Exercises to complete:
1. List every method documented in the policy gradient documentation, giving each name without its parameters.
2. Extend the policy gradient documentation past its final sentence with the next entry, matching its format and style.

===== Extracted text

Policy Gradient Implementations¶

This page documents the implemented policy gradient / actor-critic algorithms, agents, and models.

Algorithms¶

class rlpyt.algos.pg.base.PolicyGradientAlgo¶

Bases: rlpyt.algos.base.RlAlgorithm

Base policy gradient / actor-critic algorithm, which includes initialization procedure and processing of data samples to compute advantages.

initialize(agent, n_itr, batch_spec, mid_batch_reset=False, examples=None, world_size=1, rank=0)¶: Build the torch optimizer and store other input attributes. Params batch_spec and examples are unused.

process_returns(samples)¶: Compute bootstrapped returns and advantages from a minibatch of samples. Uses either discounted returns (if self.gae_lambda==1) or generalized advantage estimation. Mask out invalid samples according to mid_batch_reset or for recurrent agent. Optionally, normalize advantages.

class rlpyt.algos.pg.a2c.A2C(discount=0.99, learning_rate=0.001, value_loss_coeff=0.5, entropy_loss_coeff=0.01, OptimCls=<sphinx.ext.autodoc.importer._MockObject object>, optim_kwargs=None, clip_grad_norm=1.0, initial_optim_state_dict=None, gae_lambda=1, normalize_advantage=False)¶

Bases: rlpyt.algos.pg.base.PolicyGradientAlgo

Advantage Actor Critic algorithm (synchronous). Trains the agent by taking one gradient step on each iteration of samples, with advantages computed by generalized advantage estimation.

__init__(discount=0.99, learning_rate=0.001, value_loss_coeff=0.5, entropy_loss_coeff=0.01, OptimCls=<sphinx.ext.autodoc.importer._MockObject object>, optim_kwargs=None, clip_grad_norm=1.0, initial_optim_state_dict=None, gae_lambda=1, normalize_advantage=False)¶: Saves the input settings.

optimize_agent(itr, samples)¶: Train the agent on input samples, by one gradient step.

loss(samples)¶: Computes the training loss: policy_loss + value_loss + entropy_loss. Policy loss: log-likelihood of actions * advantages Value loss: 0.5 * (estimated_value - return) ^ 2 Organizes agent inputs from training samples, calls the agent instance to run forward pass on training data, and uses the agent.distribution to compute likelihoods and entropies. Valid for feedforward or recurrent agents.

==========
===== Provided material

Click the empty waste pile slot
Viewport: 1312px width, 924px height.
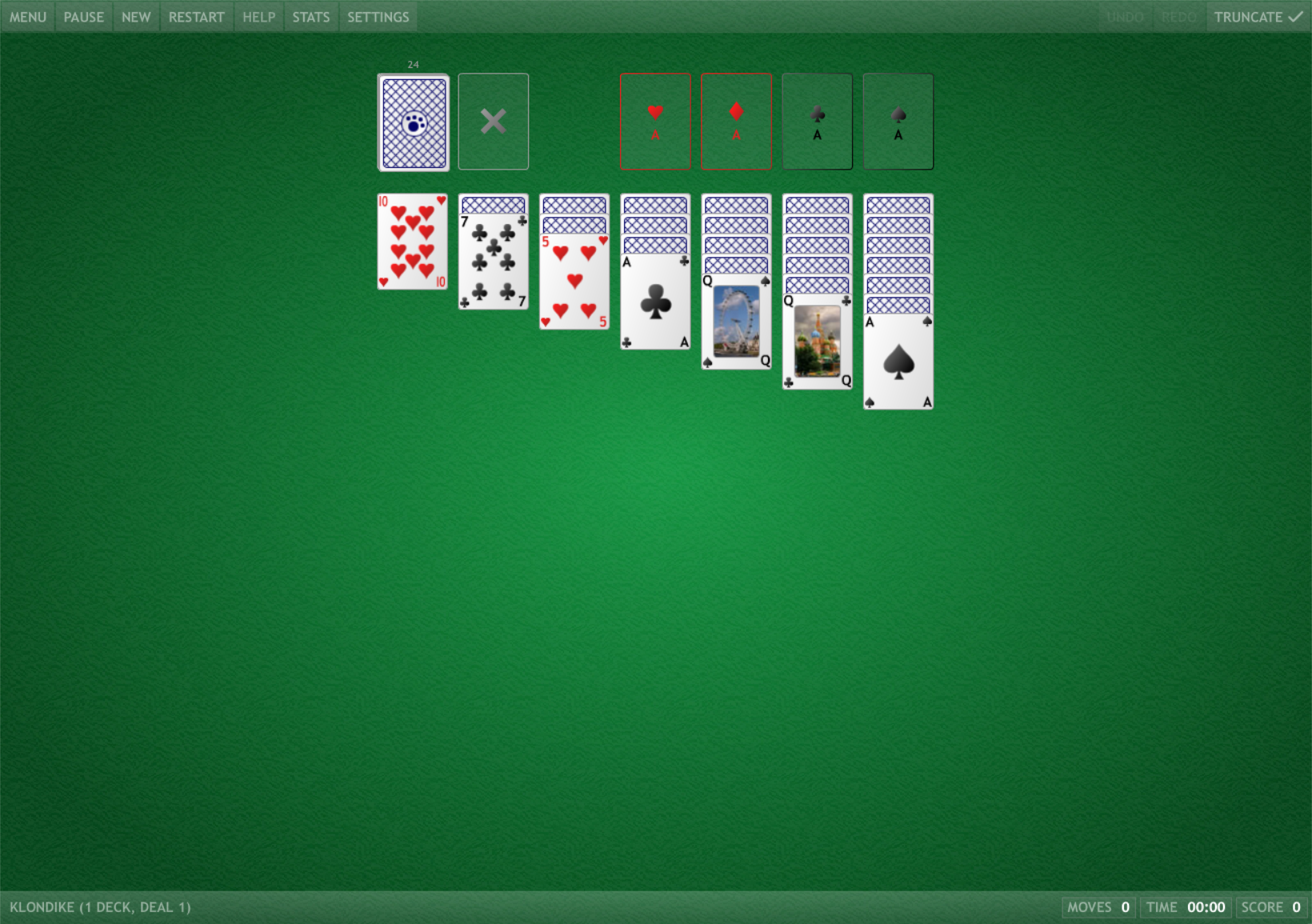click(493, 122)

==========

Answers to each task:
1.
initialize
process_returns
__init__
optimize_agent
loss

2.
class rlpyt.algos.pg.ppo.PPO(discount=0.99, learning_rate=0.001, value_loss_coeff=1.0, entropy_loss_coeff=0.01, OptimCls=<sphinx.ext.autodoc.importer._MockObject object>, optim_kwargs=None, clip_grad_norm=1.0, initial_optim_state_dict=None, gae_lambda=1, minibatches=4, epochs=4, ratio_clip=0.1, linear_lr_schedule=True, normalize_advantage=False)¶

Bases: rlpyt.algos.pg.base.PolicyGradientAlgo

Proximal Policy Optimization algorithm. Trains the agent by taking multiple epochs of gradient steps on minibatches of the training data at each iteration, with advantages computed by generalized advantage estimation. Uses clipped likelihood ratios in the policy loss.

__init__(discount=0.99, learning_rate=0.001, value_loss_coeff=1.0, entropy_loss_coeff=0.01, OptimCls=<sphinx.ext.autodoc.importer._MockObject object>, optim_kwargs=None, clip_grad_norm=1.0, initial_optim_state_dict=None, gae_lambda=1, minibatches=4, epochs=4, ratio_clip=0.1, linear_lr_schedule=True, normalize_advantage=False)¶: Saves input settings.

initialize(*args, **kwargs)¶: Extends base initialize() to initialize learning rate schedule, if applicable.

optimize_agent(itr, samples)¶: Train the agent, for multiple epochs over minibatches taken from the input samples. Organizes agent inputs from the training data, and moves them to device (e.g. GPU) up front, so that minibatches are formed within device, without further data transfer.

loss(agent_inputs, action, return_, advantage, valid, old_dist_info, init_rnn_state=None)¶: Compute the training loss: policy_loss + value_loss + entropy_loss Policy loss: min(likelhood-ratio * advantage, clip(likelihood_ratio, 1-eps, 1+eps) * advantage) Value loss: 0.5 * (estimated_value - return) ^ 2 Calls the agent to compute forward pass on training data, and uses the agent.distribution to compute likelihoods and entropies. Valid for feedforward or recurrent agents.

Agents¶

Continuous Actions¶

class rlpyt.agents.pg.gaussian.GaussianPgAgent(ModelCls=None, model_kwargs=None, initial_model_state_dict=None)¶

Bases: rlpyt.agents.base.BaseAgent

Agent for policy gradient algorithm using Gaussian action distribution.

__call__(observation, prev_action, prev_reward)¶: Performs forward pass on training data, for algorithm.

initialize(env_spaces, share_memory=False, global_B=1, env_ranks=None)¶: Extends base method to build Gaussian distribution.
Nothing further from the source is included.